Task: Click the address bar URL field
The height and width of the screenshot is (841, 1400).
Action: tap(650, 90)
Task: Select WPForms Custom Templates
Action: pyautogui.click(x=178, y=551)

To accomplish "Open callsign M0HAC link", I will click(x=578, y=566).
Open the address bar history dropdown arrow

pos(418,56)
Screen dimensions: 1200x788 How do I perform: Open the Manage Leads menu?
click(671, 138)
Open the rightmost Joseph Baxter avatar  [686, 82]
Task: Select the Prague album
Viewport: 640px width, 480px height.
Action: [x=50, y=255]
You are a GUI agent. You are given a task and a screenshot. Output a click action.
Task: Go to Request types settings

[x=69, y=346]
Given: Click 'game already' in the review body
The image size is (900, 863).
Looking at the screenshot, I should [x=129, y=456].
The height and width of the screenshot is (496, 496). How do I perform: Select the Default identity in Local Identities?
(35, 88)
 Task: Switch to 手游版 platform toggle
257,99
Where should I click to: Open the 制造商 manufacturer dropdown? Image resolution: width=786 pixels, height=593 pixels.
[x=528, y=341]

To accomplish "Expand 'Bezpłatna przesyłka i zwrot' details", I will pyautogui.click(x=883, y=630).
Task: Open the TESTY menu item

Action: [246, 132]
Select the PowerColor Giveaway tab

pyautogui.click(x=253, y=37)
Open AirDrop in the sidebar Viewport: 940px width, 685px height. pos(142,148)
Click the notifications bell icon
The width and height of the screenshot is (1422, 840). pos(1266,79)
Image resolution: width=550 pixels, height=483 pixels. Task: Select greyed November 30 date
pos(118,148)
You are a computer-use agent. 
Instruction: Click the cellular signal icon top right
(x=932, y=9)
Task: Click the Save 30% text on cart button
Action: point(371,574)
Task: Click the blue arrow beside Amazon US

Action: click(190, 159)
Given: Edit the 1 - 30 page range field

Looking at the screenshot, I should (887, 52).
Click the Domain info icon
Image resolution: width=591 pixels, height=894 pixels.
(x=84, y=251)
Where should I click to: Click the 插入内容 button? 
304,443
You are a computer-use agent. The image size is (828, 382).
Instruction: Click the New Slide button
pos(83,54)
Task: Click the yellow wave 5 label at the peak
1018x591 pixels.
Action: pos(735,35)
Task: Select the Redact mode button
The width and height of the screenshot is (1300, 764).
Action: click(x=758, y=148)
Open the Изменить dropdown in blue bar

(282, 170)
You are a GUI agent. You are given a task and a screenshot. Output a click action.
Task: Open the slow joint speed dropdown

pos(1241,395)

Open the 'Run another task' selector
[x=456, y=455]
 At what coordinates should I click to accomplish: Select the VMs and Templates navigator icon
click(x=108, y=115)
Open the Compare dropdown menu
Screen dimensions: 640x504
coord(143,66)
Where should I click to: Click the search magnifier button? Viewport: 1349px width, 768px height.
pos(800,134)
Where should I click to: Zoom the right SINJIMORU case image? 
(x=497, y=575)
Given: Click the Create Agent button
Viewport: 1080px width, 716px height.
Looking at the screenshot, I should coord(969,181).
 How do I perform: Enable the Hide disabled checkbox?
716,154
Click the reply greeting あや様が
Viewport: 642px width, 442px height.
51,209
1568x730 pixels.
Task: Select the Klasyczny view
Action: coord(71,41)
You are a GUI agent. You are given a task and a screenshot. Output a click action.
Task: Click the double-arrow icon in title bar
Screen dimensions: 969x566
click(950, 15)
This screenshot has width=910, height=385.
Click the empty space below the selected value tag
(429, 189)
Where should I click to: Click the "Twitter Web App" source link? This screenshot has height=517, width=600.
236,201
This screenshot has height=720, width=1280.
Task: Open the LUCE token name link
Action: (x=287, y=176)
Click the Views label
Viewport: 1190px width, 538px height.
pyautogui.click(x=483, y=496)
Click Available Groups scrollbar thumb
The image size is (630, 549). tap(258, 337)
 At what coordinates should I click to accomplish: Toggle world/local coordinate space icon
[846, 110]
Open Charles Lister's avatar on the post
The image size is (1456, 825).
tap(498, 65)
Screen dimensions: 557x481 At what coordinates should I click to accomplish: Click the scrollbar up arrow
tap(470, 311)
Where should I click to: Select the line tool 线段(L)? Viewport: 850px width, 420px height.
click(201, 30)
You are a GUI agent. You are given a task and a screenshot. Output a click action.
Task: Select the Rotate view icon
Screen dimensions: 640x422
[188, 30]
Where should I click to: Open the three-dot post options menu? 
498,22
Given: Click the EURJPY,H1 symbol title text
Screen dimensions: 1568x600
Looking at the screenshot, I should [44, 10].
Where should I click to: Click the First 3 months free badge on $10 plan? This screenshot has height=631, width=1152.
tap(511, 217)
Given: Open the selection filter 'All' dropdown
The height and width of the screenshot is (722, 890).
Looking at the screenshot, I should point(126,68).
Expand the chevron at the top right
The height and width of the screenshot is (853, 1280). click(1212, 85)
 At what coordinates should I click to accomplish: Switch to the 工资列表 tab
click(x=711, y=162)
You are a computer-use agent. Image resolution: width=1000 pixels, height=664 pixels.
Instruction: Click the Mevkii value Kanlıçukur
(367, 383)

──────

### Work task:
If a line in the material contains "computer", show it.

### Completed exercise:
You are a computer-use agent. 
You are a computer-use agent. The image size is (828, 382).
You are a computer-use agent. Image resolution: width=1000 pixels, height=664 pixels.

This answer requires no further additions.